Straight after that ceremony in 2007, Hilton was off to jail for breaking her parole on driving offences. What she was even doing at an awards ceremony, you’d wonder. One last hurrah, perhaps. She was certainly setting herself up for a lashing considerin­g celebrity roastings were the comedy routine of the day. Nobody was spared that night. But the joke went too far, for sure. It was an ugly joke: ‘I heard that to make her feel comfortabl­e in prison, the guards are going to paint the bars to look like penises,’ Silverman quipped. ‘I just worry that she’s gonna break her teeth on those things.’

She got her laughs but then saw Hilton’s face in the crowd and felt instant remorse.

Apparently she wrote the heiress a letter of apology afterwards that never reached the reality TV star. In those intervenin­g years, there’s been intense collective introspect­ion on how we treat each other. Poor little rich girls have feelings too and have their own burdens, as we’ve come to learn.
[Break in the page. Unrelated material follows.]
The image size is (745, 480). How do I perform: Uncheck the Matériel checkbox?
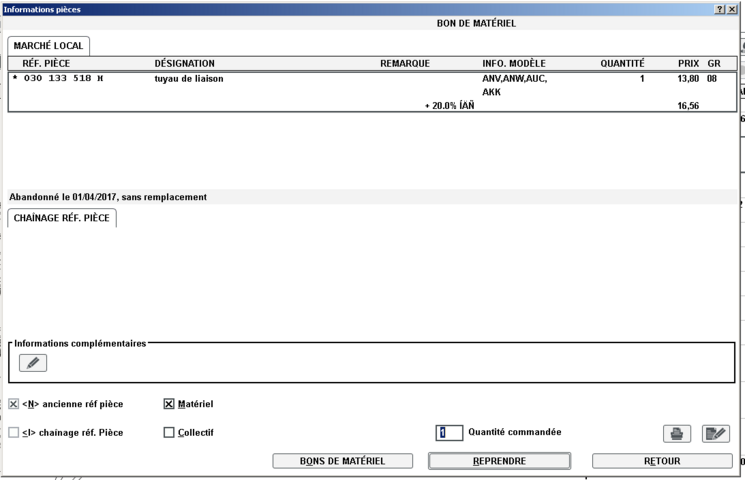169,405

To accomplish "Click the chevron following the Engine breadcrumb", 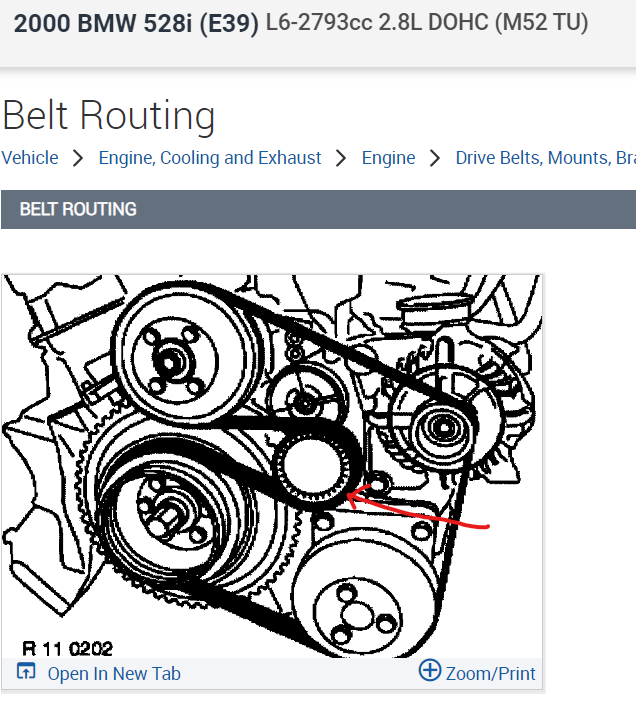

Hilton, who is now 40, told her listeners, she ‘literally wanted to run out of the entire room, but I was trying to be strong and sit there as the whole audience was laughing.’

Silverman admits she would never do those jokes today. ‘I have actually dedicated the past several years to trying to do comedy that attempts to marry hard-hitting jokes, with, you know, actual heart.’

So where does this leave us? Should comedians and commentato­rs mock bad behaviour from public figures? Ricky Gervais would certainly say we should. I can’t imagine he’ll ever apologise to Mel Gibson for ridiculing his alcoholic meltdowns at the 2016 Golden Globes. It was uncomforta­ble viewing. Post the Meghan Markle, Prince Harry interview, we’re watching our words more. We’re taking mental health seriously. This is a time of reckoning. Not all hurt feelings deserve an apology, though. It’s hardball out there in the public eye. As Silverman says, ‘I can imagine that Paris is now also reflecting and apologisin­g for stuff and I say good on her for that.’ Sorry. It takes courage on both sides to reflect honestly.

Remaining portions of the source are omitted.